Order: (1) Ico-sphere initial mesh (2) Cube mesh
In the above F-1 plots and visualizations, we see that the initial cube mesh performs much worse than the ico-sphere. The main reason is representational power. While the ico-sphere has 2562 vertices and 5120 faces, the cube has 98 vertices and 192 faces. With the cube mesh, the model isn't able to deform that many vertices and faces to get an output that's close to the ground truth. Even though the cube is intuitively the better initial shape, more vertices need to be added to allow the model to correctly deform it. If I had more time, I would have tried using a higher dimensional initial cube mesh so that its number of vertices and faces parallel those of the ico-sphere.
2.6: Interpret Your Model
For my cube mesh model, I used a standard architecture of Linear Layer, BatchNorm, and then LeakyReLU Activation as 1 block. I repeated this block several times and finished off with a Linear Layer. To better understand how the deformation happens at each step, I decided to take the output at the end of each block and the output after the final Linear Layer.
Below, we see the ground truth on the left. The next five images are the model outputs after each block/final layer.
Above, we can see how the model slowly transforms the initial mesh to look more and more like the ground truth mesh. In the first three layers, the mesh progressively becomes less random. By the fourth layer, the mesh becomes much smaller and the shape seems to become more cube-ish. In the final layer, the model finally deforms the vertices so that we get some semblance of the ground truth mesh.

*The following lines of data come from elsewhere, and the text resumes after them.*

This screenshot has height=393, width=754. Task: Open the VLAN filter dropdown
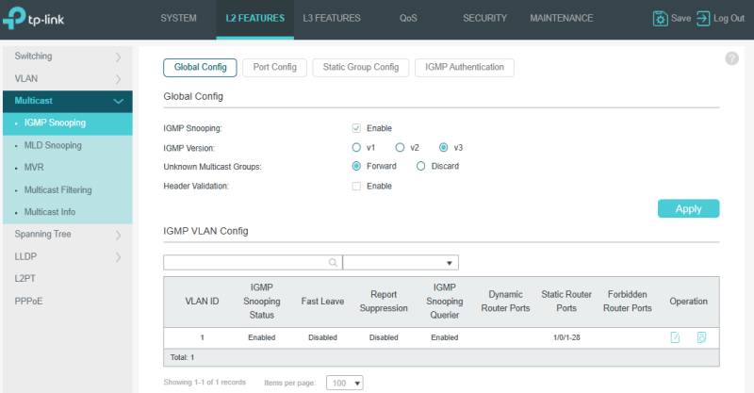coord(401,263)
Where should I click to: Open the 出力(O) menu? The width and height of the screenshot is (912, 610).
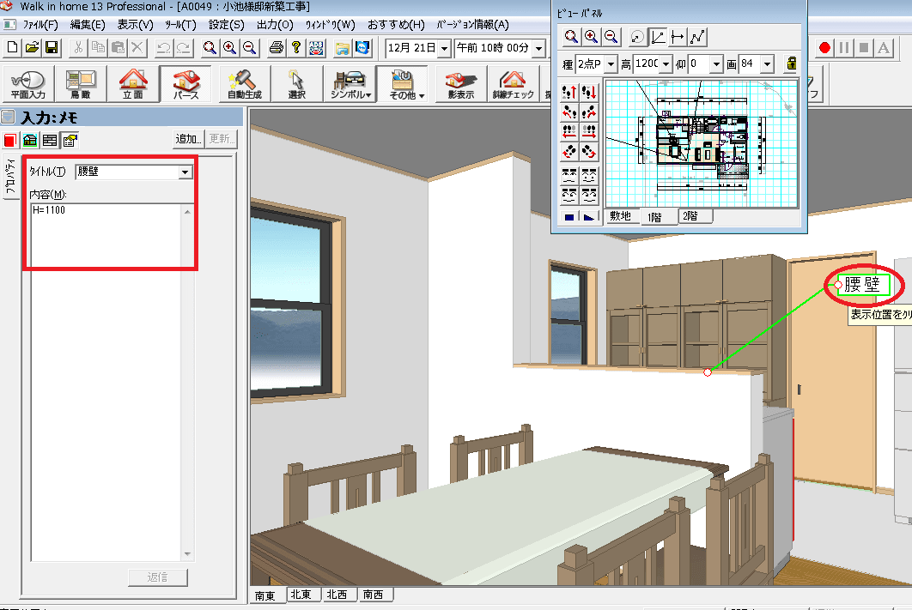tap(274, 25)
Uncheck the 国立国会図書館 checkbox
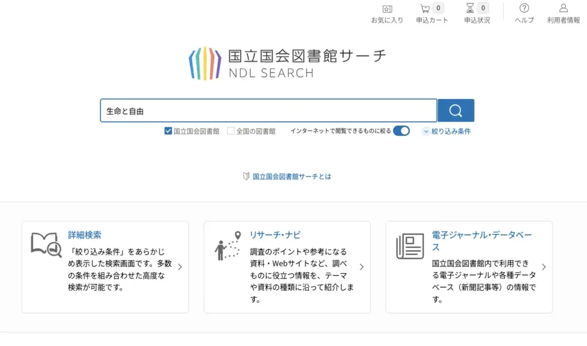Image resolution: width=587 pixels, height=346 pixels. coord(168,131)
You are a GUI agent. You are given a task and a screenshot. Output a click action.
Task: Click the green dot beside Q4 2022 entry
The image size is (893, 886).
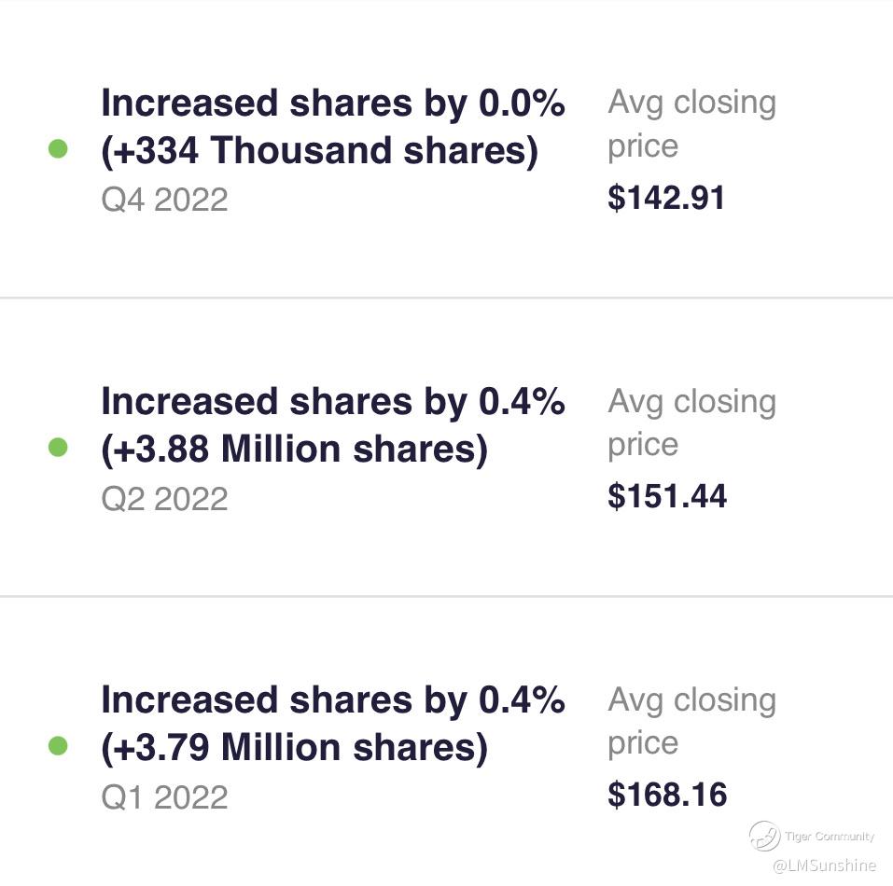pyautogui.click(x=58, y=149)
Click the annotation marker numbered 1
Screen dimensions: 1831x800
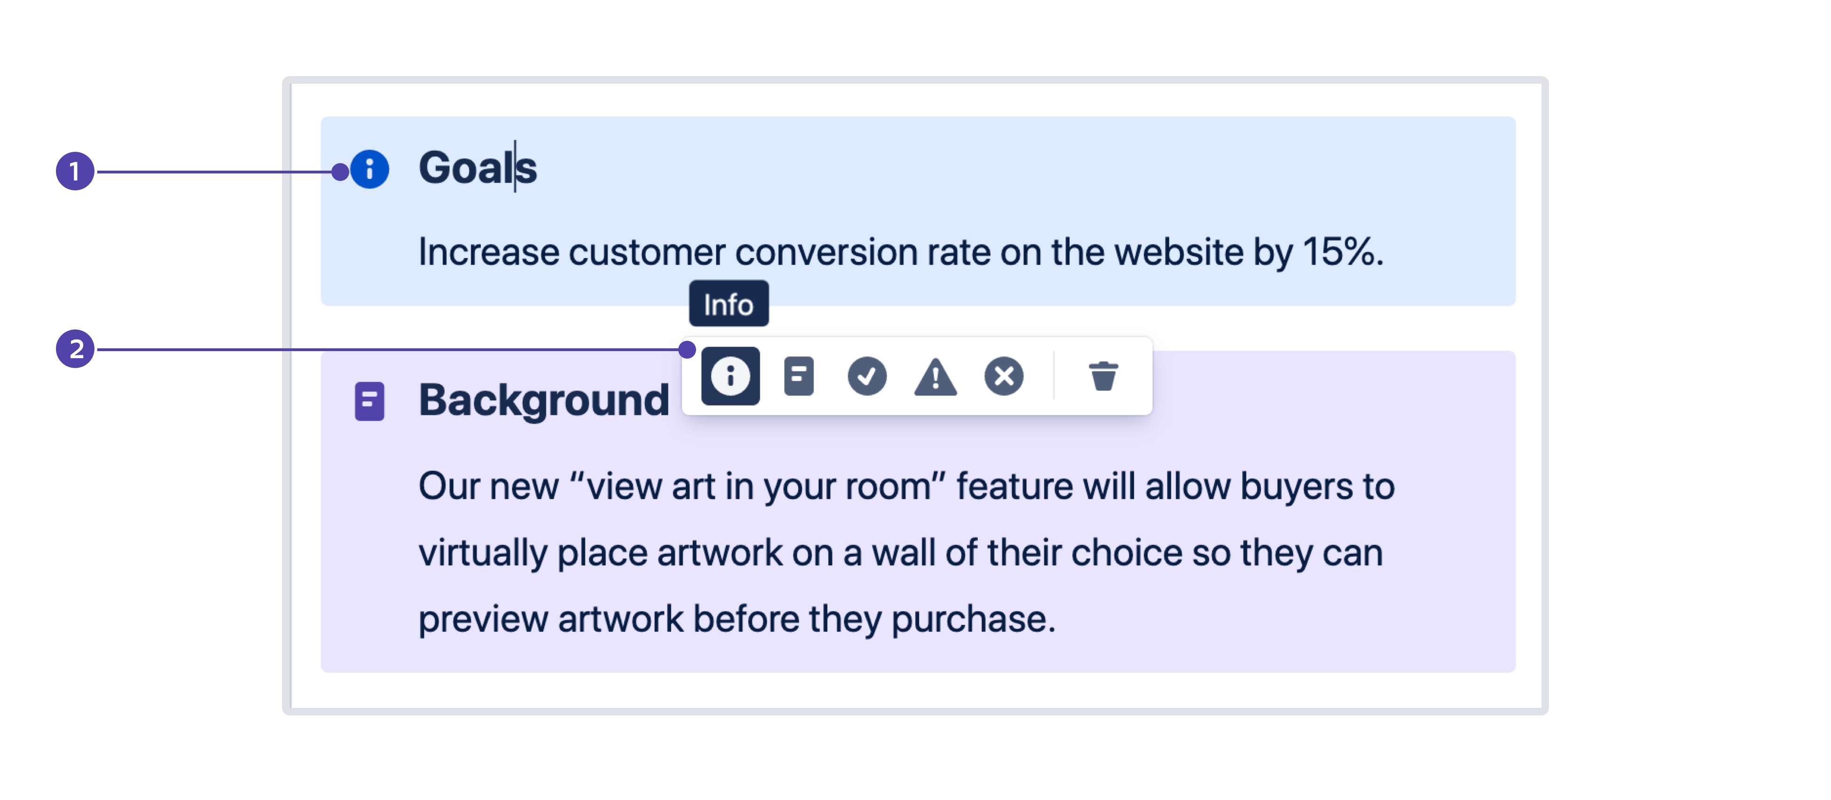[x=75, y=171]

Question 3: Extended Dataset for Training¶
3.3: Extended Dataset for Training
Left: Partial dataset, Right: Full dataset
Looking at the F1 Score, the model trained on the partial dataset has twice the F1 score as the model trained on the full dataset. In their visualizations, we see that the partial dataset model captures most of the input image's details but the full dataset model fails to capture the legs of the chair. These results show that training on multiple classes leads the model to focus on finding more generic details such as the base of the shape (ex: back of the chair). For example, both of the full dataset model's meshes have very similar backrests even though the 2nd chair is much wider. Also, focusing on generic details led the model to be unable to capture more specific details like the legs or armrest. This may be because we are using the exact same representational power for both models but one is focusing on several types of shapes while the other is focusing on a single shape. This leads to this tradeoff between more classes / more general detail and single class / better overall detail.